Tel: +44 (0)1753 655 776
Address: 2 High Street, Iver SL0 9NG
Cuisine Type: Modern British
I’m a city girl through and through, probably always will be, but much as I love London it’s nice to escape every once in a while – if only to remind yourself that there are still places the congestion charge doesn’t apply. Now that I’ve eaten at The Swan at Iver, I have one more reason to do so.
And a very good one at that. The premises of this gastropub have recently been tastefully refurbished, retaining many of the period features such as the exposed wooden beams while sensitively incorporating some modern touches. There is a bar (with a separate menu) the main dining room and outdoor tables, which are perfect for the summer.
But the best thing about The Swan at Iver is the food. Dominic Green, head chef and co-owner, knows his stuff, and not only does the menu read well, they deliver top notch cooking to match.
Before I get to the main meal, I have to rave about how good the bread is. Freshly baked in-house, and it shows. Seriously, some of the best I’ve had. Apparently, the restaurant has had enquiries as to whether loaves are sold to take away and believe me, when they are, I’ll drive back to Iver to stock up.
I started with British asparagus, pancetta and deep fried Brie – sweet asparagus tips with just the right amount of bite, browned pancetta and crunchy breadcrumbs encasing a molten Brie centre on a bed of mixed salad leaves, while The Bloke ordered spaghetti of razor clams with lemon and garlic, a dish capturing the taste of the sea with this sadly underused ingredient. Highly recommended. Other options to whet the appetite include warm salad of smoked haddock, soft boiled egg with dill yoghurt dressing, or roast scallops with white onion purée and chive oil.
The quality of cooking continued with the main course, mine of pan fried grey mullet, cooked to perfection with a crisp skin over a moist fillet, accessorised with tender calamari rings and warm crushed potatoes and chives, and The Bloke’s of melt in the mouth confit duck leg with braised savoy cabbage, boulangère potatoes and a swirl of cassis sauce. If that doesn’t make your mouth water, then how about grilled salmon, mushroom and pine nut ravioli, Serrano ham and basil emulsion, or pork T-bone with roasted apricots and truffled croquette potatoes?
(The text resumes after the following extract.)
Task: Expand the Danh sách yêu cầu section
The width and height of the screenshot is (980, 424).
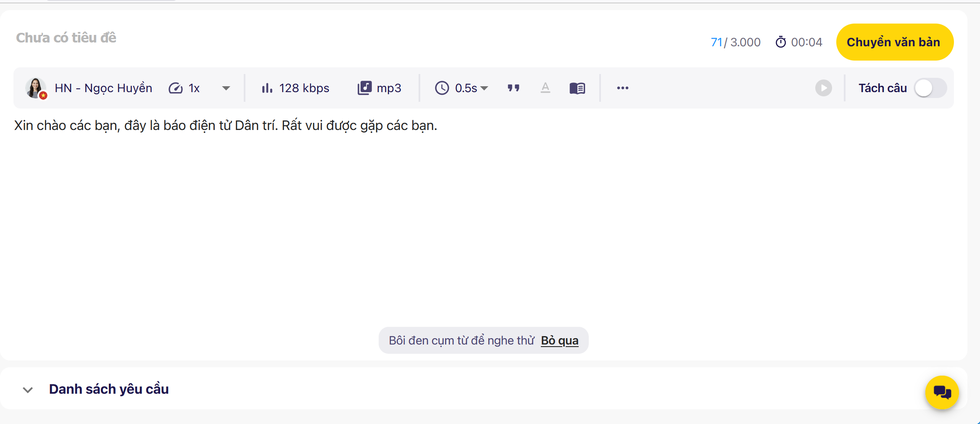Action: click(x=28, y=389)
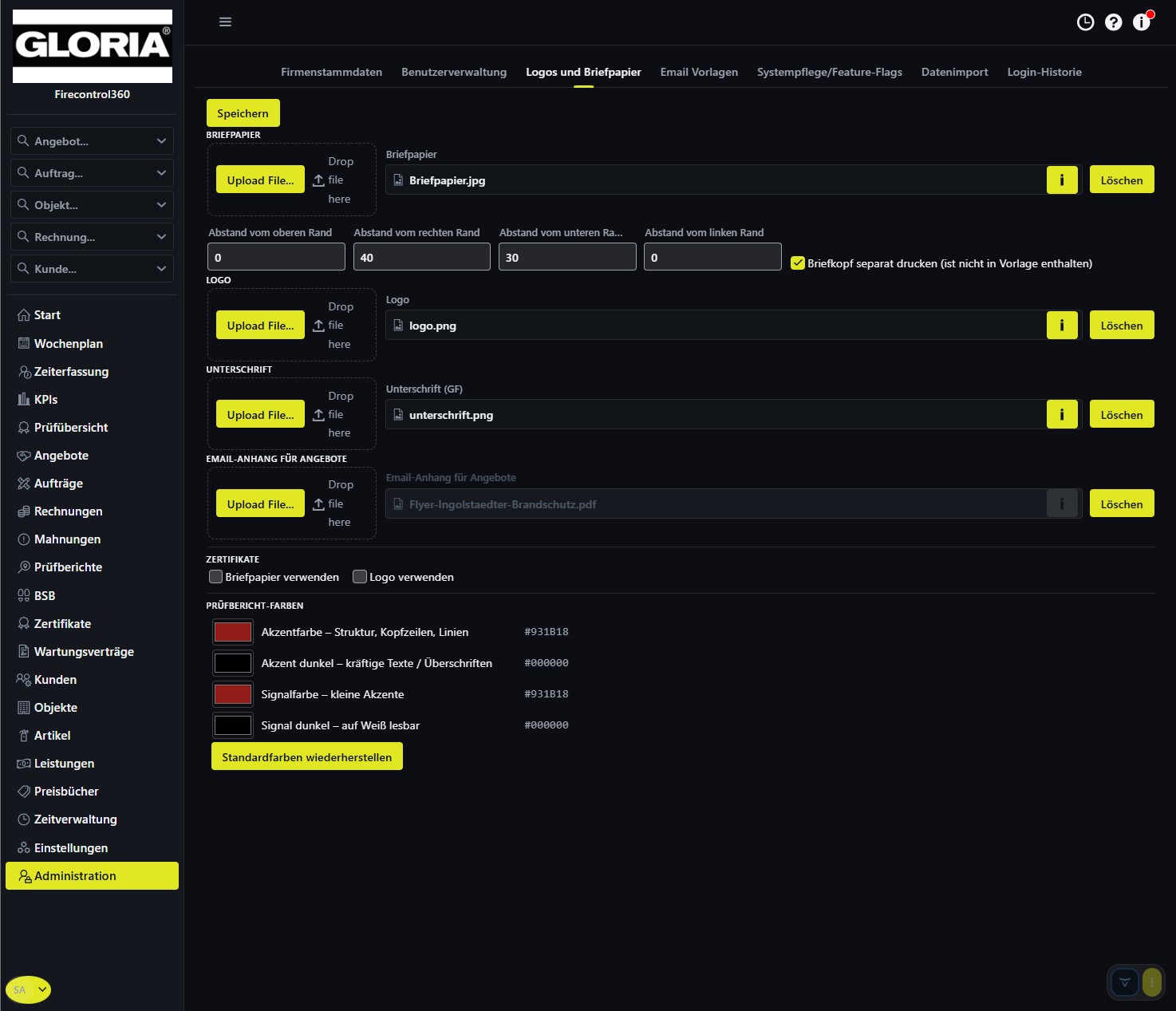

Generous portions meant that we didn’t really need dessert, but who can resist the likes of white chocolate ice cream profiteroles with chocolate sauce, or retro classics like rhubarb and custard? A stronger willed individual than me, though that isn’t too difficult… We went for strawberry and blueberry sorbet, fruity and refreshing, yet almost as smooth-textured as ice cream, and espresso crème brulée, the rich and creamy coffee base contrasting with the glassy sugar topping.
The menu changes frequently, both to make use of produce in season and to give you a reason to go back, and many ingredients are sourced locally. Given the standard of cooking, The Swan at Iver represents real value for money at £19.50 for two courses and £25 for three. Lucky locals have a great place on their doorstep; everyone else has just found a reason to visit Iver.